The ability of thermal waves to perform non-destructive depth-profiling studies in materials with spatially variable thermal/thermodynamic properties has been exploited mostly qualitatively so far. The lack of appropriate general theoretical models in the literature has been largely responsible for the near absence of quantitative depth-profiling, especially in media with large thermal property variations within depths on the order of the thermal wavelength.
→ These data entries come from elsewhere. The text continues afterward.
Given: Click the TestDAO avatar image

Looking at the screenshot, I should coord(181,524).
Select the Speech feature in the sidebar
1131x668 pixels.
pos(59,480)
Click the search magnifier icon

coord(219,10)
As a result of mathematical difficulties, theoretical treatments have been essentially confined to discrete, multilayered solid structures with constant thermal and thermodynamic properties within each thin layer [1,2]. Furthermore, Afromowitz et al. [3] have applied discrete Laplace transformations to the heat conduction equation to treat the production of the photoacoustic signal in a solid with continuously variable optical absorption coefficient as a function of depth, however, the thermal parameters of the solid were assumed constant. Thomas et al. [4] calculated the Green’s function for the three-dimensional heat conduction equation describing thermal wave propagation in a thermally uniform solid with a subsurface discontinuity (“flaw”). More recently, Jaarinen and co-workers [5,6] used Finite Difference and Inverse methods for thermal wave depth-profiling of samples with spatially variant thermal properties from measurements of the surface temperature distribution. Aamodt and Murphy [7] very recently used vector/matrix methods to calculate thermal wave responses from discretely layered samples. These authors further considered the case of continuously varying thermal properties as the limit of infinitely thin layers.